**Required action:**
The records below are to be transcribed word for word.

--- Extracted entries Enclosed Below ---

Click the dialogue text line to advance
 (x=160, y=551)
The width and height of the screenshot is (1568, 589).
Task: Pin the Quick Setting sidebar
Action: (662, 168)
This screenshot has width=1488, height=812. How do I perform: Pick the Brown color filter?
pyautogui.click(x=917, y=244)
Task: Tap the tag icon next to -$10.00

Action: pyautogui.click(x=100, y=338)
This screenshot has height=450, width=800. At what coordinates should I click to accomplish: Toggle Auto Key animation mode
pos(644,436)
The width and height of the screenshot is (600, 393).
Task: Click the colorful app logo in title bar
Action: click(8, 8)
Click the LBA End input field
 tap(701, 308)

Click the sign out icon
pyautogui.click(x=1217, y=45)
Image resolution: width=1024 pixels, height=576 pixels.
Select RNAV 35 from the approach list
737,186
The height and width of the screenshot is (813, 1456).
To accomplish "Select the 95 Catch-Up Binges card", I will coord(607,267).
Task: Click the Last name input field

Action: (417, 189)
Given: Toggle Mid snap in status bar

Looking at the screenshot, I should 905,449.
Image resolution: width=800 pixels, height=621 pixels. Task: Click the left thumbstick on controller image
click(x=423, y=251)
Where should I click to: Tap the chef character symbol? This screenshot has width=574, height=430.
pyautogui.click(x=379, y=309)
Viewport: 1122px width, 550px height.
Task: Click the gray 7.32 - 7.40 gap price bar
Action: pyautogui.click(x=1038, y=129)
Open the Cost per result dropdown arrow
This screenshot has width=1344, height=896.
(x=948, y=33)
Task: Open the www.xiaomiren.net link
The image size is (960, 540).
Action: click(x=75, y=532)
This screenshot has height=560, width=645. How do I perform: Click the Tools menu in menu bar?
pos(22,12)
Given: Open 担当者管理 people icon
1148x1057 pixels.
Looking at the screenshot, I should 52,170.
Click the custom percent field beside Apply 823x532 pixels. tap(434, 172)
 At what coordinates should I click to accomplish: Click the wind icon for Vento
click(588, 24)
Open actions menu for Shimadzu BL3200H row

--- End of Enclosed Extracted entries ---

**Exercise solution:**
Click the dialogue text line to advance
 (x=160, y=551)
The width and height of the screenshot is (1568, 589).
Task: Pin the Quick Setting sidebar
Action: (662, 168)
This screenshot has width=1488, height=812. How do I perform: Pick the Brown color filter?
pyautogui.click(x=917, y=244)
Task: Tap the tag icon next to -$10.00

Action: pyautogui.click(x=100, y=338)
This screenshot has height=450, width=800. At what coordinates should I click to accomplish: Toggle Auto Key animation mode
pos(644,436)
The width and height of the screenshot is (600, 393).
Task: Click the colorful app logo in title bar
Action: click(8, 8)
Click the LBA End input field
 tap(701, 308)

Click the sign out icon
pyautogui.click(x=1217, y=45)
Image resolution: width=1024 pixels, height=576 pixels.
Select RNAV 35 from the approach list
737,186
The height and width of the screenshot is (813, 1456).
To accomplish "Select the 95 Catch-Up Binges card", I will coord(607,267).
Task: Click the Last name input field

Action: (417, 189)
Given: Toggle Mid snap in status bar

Looking at the screenshot, I should 905,449.
Image resolution: width=800 pixels, height=621 pixels. Task: Click the left thumbstick on controller image
click(x=423, y=251)
Where should I click to: Tap the chef character symbol? This screenshot has width=574, height=430.
pyautogui.click(x=379, y=309)
Viewport: 1122px width, 550px height.
Task: Click the gray 7.32 - 7.40 gap price bar
Action: pyautogui.click(x=1038, y=129)
Open the Cost per result dropdown arrow
This screenshot has width=1344, height=896.
(x=948, y=33)
Task: Open the www.xiaomiren.net link
The image size is (960, 540).
Action: click(x=75, y=532)
This screenshot has height=560, width=645. How do I perform: Click the Tools menu in menu bar?
pos(22,12)
Given: Open 担当者管理 people icon
1148x1057 pixels.
Looking at the screenshot, I should 52,170.
Click the custom percent field beside Apply 823x532 pixels. tap(434, 172)
 At what coordinates should I click to accomplish: Click the wind icon for Vento
click(588, 24)
Open actions menu for Shimadzu BL3200H row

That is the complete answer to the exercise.